Docente di Filosofia politica all’università cattolica di Lovanio, in Belgio, Schooyans è stato visiting professor in vari atenei del mondo e autore di una ventina di libri tradotti in numerose lingue. Ha anche il raro privilegio di essere stato stimato da due pontefici.
Infatti uno dei suoi testi, Il nuovo disordine mondiale (San Paolo), presentava la prefazione dell’allora cardinale Joseph Ratzinger, mentre Giovanni Paolo II consigliava ai collaboratori più stretti la lettura dei suoi volumi, come svela il defunto cardinal López Trujillo nella prefazione a Terrorismo dal volto umano, documentatissimo saggio in uscita per i tipi dell’editore Cantagalli.
Lungo queste pagine, infarcite di citazioni di documenti delle agenzie internazionali, l’autore ha il merito di mostrare le radici profondamente antiumane e razziste delle politiche demografiche che vanno per la maggiore nei corridoi dell’Onu, dell’Oms e via dicendo.
Tutto inizia negli anni Sessanta, quando si afferma la mentalità neo-malthusiana del Club di Roma tanto cara all’editorialista del Corriere della Sera Giovanni Sartori, quella visione secondo la quale nel mondo siamo in troppi e i primi che devono togliersi di mezzo, limitando le nascite, sono i poveri del Terzo mondo. E qui scende in campo l’artiglieria pesante del pensiero progressista, l’Alan Guttmacher Institute, la Planned Parenthood Federation et similia.
Il germe delle future politiche internazionali per il controllo demografico consta – scrive Schooyans – nel cosiddetto Memorandum di Jaffe, dal nome del presidente del Guttmacher dal 1968 al 1978: un testo, datato 11 marzo 1969, che presenta le modalità concrete per limitare le nascite nelle nazioni sottosviluppate, parlando esplicitamente della necessità di «incoraggiare l’aumento dell’omosessualità, ristrutturare la famiglia, tasse sostanziali sul matrimonio e sul bambino, tassare di più le persone sposate rispetto ai celibi, sterilizzazione obbligatoria per tutti coloro che hanno due figli».
Analizza Schooyans: «Abbiamo visto realizzarsi nella pratica tutti i punti del programma esposto da Jaffe: l’aborto è stato ampiamente legalizzato; la sterilizzazione su larga scala è diventata fatto corrente, spesso patrocinato dai poteri pubblici; l’omosessualità beneficia sempre di più di uno stato legale; la caduta della fecondità, le sue cause e le sue conseguenze vengono sistematicamente nascoste».

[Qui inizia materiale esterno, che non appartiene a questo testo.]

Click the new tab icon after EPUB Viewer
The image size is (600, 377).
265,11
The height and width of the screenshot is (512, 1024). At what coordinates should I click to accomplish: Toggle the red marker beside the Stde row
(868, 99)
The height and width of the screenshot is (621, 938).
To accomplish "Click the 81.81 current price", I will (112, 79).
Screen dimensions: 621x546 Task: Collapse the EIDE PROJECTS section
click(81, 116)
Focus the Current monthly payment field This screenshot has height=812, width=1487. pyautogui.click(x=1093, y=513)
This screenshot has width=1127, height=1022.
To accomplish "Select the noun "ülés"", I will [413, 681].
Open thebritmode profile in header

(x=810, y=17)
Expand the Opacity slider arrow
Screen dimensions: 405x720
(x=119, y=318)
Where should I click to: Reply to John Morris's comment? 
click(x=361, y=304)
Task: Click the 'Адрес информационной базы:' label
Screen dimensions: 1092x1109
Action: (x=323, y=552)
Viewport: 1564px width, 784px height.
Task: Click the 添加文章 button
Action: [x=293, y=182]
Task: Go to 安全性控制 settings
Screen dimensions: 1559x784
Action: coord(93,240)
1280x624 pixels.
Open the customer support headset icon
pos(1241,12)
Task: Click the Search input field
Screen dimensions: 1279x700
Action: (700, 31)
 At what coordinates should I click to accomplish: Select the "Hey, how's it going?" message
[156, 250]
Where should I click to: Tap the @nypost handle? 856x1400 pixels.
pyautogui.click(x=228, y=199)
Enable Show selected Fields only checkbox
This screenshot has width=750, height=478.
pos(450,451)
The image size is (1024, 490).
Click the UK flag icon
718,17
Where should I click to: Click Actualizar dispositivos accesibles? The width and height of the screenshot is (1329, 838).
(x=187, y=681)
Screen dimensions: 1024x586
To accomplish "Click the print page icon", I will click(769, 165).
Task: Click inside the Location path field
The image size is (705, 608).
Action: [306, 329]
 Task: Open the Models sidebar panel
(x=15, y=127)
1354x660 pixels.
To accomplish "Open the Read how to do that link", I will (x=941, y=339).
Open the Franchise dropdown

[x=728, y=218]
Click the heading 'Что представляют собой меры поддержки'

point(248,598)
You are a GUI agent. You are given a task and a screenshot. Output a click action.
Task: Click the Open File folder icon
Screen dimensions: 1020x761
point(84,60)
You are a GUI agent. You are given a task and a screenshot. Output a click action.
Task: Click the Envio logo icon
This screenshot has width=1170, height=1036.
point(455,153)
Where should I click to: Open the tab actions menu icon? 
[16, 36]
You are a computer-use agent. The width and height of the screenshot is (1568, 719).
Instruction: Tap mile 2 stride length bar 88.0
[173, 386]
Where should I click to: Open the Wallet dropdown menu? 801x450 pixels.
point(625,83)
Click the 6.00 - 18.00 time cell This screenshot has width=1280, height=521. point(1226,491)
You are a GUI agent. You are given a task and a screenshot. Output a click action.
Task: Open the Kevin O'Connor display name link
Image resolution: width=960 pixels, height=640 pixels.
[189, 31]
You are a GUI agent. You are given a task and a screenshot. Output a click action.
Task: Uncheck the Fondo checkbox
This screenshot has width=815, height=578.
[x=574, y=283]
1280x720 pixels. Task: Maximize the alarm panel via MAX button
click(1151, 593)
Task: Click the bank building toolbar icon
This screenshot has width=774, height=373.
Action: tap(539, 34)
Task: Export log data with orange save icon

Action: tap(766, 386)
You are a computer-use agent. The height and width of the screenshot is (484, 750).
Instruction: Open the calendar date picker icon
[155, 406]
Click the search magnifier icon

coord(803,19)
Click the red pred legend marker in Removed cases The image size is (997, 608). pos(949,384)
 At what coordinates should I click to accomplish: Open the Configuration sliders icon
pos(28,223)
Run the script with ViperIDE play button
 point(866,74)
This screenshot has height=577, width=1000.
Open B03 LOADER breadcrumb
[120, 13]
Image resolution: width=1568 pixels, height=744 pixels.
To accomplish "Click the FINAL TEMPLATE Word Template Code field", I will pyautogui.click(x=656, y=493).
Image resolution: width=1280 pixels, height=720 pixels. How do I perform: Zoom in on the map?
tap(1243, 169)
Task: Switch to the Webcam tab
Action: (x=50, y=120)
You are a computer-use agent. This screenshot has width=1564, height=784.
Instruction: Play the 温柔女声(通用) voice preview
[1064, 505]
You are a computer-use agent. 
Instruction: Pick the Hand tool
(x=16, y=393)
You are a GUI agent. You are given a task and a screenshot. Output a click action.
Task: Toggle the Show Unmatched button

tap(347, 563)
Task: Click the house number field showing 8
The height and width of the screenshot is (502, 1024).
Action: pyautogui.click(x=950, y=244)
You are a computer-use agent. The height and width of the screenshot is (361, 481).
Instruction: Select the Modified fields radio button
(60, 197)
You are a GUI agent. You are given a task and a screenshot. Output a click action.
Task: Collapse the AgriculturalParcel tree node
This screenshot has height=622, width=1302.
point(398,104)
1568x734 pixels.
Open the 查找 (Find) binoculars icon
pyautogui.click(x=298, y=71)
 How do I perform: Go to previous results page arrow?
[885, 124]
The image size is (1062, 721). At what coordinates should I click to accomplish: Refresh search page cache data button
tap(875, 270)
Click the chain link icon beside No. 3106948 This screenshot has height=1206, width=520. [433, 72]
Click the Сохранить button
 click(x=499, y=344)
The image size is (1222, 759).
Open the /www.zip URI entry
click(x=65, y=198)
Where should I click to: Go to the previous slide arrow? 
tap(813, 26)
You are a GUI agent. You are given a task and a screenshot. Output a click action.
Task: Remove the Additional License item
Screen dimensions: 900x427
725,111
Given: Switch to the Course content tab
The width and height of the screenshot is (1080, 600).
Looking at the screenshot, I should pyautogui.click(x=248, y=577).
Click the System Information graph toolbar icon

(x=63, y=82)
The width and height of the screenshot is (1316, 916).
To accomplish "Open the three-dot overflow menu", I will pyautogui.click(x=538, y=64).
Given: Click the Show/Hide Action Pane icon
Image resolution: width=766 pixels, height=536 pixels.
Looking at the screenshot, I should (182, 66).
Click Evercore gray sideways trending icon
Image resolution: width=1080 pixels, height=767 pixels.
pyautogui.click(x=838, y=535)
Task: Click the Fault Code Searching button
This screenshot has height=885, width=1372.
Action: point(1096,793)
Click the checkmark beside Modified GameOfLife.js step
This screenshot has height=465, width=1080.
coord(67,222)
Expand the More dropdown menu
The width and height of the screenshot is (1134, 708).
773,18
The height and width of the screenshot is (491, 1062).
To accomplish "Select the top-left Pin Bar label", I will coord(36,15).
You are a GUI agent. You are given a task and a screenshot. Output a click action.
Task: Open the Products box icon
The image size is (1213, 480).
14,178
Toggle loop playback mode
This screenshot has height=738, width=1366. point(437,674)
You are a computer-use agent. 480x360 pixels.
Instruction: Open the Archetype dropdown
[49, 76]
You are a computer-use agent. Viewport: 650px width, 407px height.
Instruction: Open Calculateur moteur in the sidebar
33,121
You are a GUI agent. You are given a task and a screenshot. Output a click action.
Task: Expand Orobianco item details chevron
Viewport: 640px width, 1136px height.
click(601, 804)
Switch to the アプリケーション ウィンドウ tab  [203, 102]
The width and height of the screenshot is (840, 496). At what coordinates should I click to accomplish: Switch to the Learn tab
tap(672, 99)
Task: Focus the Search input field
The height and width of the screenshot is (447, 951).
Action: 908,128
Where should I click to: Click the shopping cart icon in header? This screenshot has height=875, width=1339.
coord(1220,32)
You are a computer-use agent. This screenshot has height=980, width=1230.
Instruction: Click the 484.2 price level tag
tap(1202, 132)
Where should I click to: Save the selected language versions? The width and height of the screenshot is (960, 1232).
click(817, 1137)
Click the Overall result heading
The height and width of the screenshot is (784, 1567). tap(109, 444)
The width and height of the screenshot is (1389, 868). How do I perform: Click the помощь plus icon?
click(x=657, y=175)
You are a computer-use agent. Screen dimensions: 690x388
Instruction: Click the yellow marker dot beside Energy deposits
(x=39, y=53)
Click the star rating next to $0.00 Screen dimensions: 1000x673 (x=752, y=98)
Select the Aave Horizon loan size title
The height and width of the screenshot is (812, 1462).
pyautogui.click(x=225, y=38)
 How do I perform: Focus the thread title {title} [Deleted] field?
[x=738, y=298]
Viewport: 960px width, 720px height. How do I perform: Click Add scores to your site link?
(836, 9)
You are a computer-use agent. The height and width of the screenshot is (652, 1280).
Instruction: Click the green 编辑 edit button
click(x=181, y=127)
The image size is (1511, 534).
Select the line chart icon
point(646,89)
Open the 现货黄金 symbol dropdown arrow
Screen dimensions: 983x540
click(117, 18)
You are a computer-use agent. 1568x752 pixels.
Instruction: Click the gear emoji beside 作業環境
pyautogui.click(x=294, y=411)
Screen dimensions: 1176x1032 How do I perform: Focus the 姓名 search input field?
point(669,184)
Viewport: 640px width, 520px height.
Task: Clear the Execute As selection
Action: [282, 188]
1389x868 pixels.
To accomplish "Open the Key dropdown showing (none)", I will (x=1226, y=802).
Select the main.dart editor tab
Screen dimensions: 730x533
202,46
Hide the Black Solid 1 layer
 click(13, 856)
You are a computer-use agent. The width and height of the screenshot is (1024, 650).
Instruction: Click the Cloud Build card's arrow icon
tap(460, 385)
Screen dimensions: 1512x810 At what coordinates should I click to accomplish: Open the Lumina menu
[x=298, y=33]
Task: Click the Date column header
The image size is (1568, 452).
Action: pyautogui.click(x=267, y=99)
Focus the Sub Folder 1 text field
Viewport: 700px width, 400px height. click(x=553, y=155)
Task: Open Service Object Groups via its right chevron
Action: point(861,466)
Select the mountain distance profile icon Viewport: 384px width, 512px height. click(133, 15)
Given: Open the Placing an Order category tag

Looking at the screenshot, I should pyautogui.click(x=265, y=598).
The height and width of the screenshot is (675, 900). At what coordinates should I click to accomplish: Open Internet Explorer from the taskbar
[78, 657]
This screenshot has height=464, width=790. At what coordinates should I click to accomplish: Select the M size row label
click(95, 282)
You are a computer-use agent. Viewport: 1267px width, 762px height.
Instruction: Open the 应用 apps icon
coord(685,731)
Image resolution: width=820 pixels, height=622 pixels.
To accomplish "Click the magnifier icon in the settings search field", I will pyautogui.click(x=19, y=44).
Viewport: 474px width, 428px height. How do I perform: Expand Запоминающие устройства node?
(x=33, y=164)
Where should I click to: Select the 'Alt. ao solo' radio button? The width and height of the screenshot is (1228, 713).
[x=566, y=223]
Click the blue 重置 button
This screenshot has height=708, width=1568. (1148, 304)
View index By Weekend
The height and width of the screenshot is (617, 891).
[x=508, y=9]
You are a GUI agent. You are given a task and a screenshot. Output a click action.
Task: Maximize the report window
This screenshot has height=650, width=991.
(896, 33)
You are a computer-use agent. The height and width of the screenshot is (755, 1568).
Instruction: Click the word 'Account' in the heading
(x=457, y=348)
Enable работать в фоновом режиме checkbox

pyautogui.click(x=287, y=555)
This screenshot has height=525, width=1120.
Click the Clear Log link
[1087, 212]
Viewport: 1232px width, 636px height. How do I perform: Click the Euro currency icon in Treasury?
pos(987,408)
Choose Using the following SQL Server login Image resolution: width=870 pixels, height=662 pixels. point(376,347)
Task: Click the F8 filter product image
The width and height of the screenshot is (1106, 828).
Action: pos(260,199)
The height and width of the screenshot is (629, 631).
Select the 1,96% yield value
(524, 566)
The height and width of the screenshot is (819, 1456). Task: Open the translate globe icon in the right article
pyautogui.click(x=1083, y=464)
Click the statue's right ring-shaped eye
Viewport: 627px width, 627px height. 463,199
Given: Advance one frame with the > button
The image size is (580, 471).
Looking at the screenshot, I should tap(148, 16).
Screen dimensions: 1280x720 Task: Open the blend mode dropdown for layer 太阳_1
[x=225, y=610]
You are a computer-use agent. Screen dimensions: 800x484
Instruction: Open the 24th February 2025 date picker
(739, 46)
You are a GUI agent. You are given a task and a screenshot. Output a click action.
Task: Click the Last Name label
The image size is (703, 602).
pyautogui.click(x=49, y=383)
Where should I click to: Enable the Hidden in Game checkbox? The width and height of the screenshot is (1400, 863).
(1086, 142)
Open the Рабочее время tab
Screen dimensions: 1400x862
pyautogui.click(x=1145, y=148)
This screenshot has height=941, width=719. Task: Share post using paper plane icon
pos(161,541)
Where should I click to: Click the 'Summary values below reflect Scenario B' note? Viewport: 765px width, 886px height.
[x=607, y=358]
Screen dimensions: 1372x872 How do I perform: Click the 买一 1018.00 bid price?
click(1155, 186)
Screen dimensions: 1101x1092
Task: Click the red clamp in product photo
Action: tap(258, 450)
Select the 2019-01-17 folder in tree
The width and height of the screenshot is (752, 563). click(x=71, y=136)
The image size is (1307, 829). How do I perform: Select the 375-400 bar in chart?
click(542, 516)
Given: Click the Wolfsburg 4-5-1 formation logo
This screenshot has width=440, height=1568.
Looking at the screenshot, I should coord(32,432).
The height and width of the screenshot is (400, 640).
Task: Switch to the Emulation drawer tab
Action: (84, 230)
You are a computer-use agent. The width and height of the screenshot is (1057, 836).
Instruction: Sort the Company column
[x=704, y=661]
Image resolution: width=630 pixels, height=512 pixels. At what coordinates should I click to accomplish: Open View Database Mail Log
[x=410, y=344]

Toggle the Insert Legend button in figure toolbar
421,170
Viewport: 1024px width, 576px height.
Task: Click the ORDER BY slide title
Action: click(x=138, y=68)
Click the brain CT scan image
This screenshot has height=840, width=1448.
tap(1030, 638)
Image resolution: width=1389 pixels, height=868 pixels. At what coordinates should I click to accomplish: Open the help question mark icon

Schooyans rintraccia lo slittamento delle posizioni demografiche antinataliste dalle organizzazioni private pro-aborto (Planned Parenthood, Guttmacher eccetera) a istituti pubblici come l’Organizzazione mondiale della sanità (Oms) o l’Unfpa, l’agenzia dell’Onu per le attività di popolazione. La quale, curiosamente, destina più denaro alla voce “salute riproduttiva” che alle misure per lo sviluppo reale dei paesi poveri.
Un esempio di questa “trasmigrazione” concettuale attraverso persone concrete è Nafis Sadik, dottoressa pachistana. Negli anni Sessanta è lei a curare la diffusione in Pakistan e Asia del pensiero di Bernard Berelson, presidente del Population Council, un centro antinatalista, che lavora insieme con il sopracitato Jaffe. Dal 1987 al 2000 riveste la carica di direttrice esecutiva dell’Unfpa, mentre nel 1994 è segretario generale della Conferenza del Cairo sulla popolazione, quella dove solo grazie all’azione della Santa Sede l’aborto non fu inserito tra i metodi di controllo delle nascite.